9. Miscellaneous. This Agreement shall be governed by and construed in accordance with the laws of the State of California.


10. Free and Promotional Versions of ExtraView. This is a free promotional version of ExtraView. Company agrees that ExtraView Corporation may, with or without notice, terminate the ExtraView instance if the Company fails to use the instance at any time during a 30 consecutive day period. Moreover, ExtraView Corporation reserves the right to withhold, remove, and/or discard the Company's data without notice for any breach or termination of this Agreement. Upon termination for cause or failure to use the ExtraView instance during a 30 consecutive day period, the Company's right to access or use the Company data immediately ceases, and ExtraView Corporation shall have no obligation to maintain or forward any Company data.
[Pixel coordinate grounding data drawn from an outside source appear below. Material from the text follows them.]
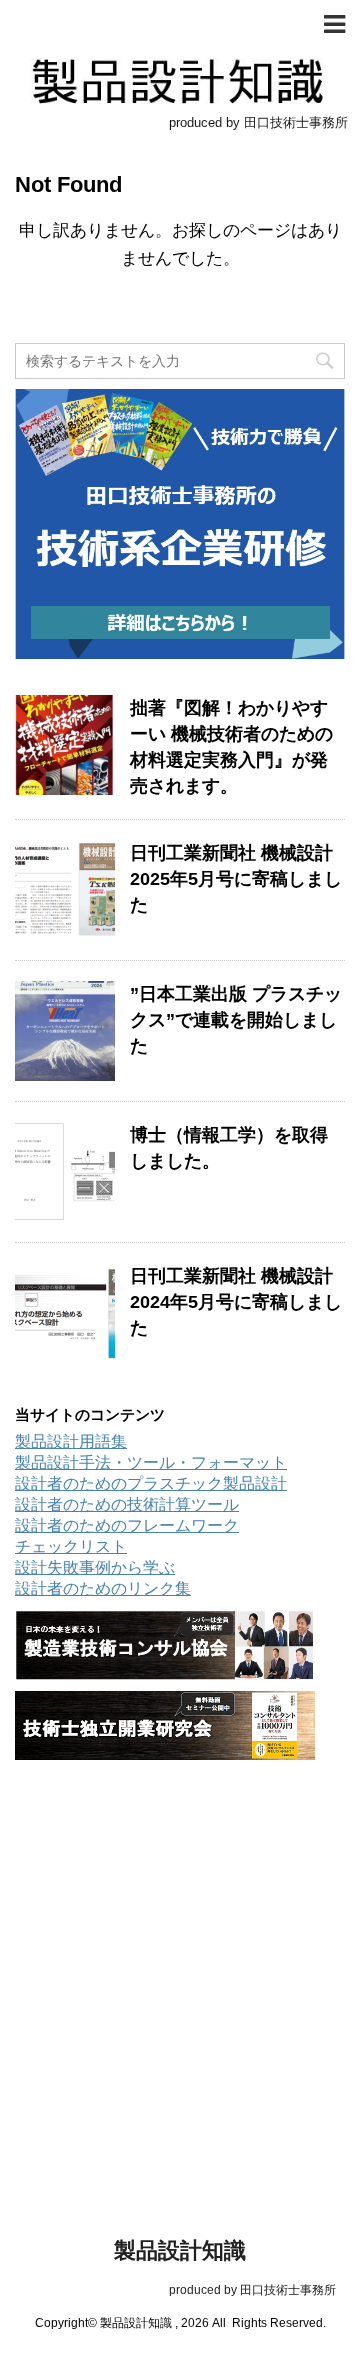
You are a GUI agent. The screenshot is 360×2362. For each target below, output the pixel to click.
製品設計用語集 (71, 1441)
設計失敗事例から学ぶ (95, 1567)
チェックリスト (71, 1546)
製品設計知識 (180, 2250)
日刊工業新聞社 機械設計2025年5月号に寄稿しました (236, 879)
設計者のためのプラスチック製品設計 (151, 1483)
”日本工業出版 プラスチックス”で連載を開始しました (236, 1020)
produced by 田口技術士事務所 (180, 2290)
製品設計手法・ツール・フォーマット (151, 1462)
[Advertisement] (180, 1966)
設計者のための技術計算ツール (127, 1504)
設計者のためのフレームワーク (127, 1525)
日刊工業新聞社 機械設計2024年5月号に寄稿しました (236, 1302)
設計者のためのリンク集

Free and promotional ExtraView instances that are hosted by ExtraView Corporation are limited to a maximum of 5 GB of data storage space. The Company's data storage usage may exceed 5 GB only after paying ExtraView Corporation's then-current fees. ExtraView Corporation shall attempt to notify the Company when it is approaching its data storage limits; however, any ExtraView Corporation failure to notify shall not relieve the Company of its obligation to pay such additional charges.


In the event that any of the terms of this Agreement is or becomes or is declared to be invalid or void by any court or tribunal of competent jurisdiction, such term or terms shall be null and void and shall be deemed severed from this Agreement and all the remaining terms of this Agreement shall remain in full force and effect.


THIS AGREEMENT IS THE COMPLETE AND EXCLUSIVE STATEMENT OF EXTRAVIEW CORPORATION'S OBLIGATIONS AND RESPONSIBILITIES TO COMPANY AND SUPERSEDES ANY OTHER PROPOSAL, REPRESENTATION, OR OTHER COMMUNICATION BY OR ON BEHALF OF EXTRAVIEW CORPORATION RELATING TO THE SUBJECT MATTER HEREOF, EXCEPTING ANY.SEPARATE LICENSE AGREEMENT FOR THE USE OF EXTRAVIEW BY COMPANY, WHICH MAY HAVE BEEN AGREED TO BY COMPANY.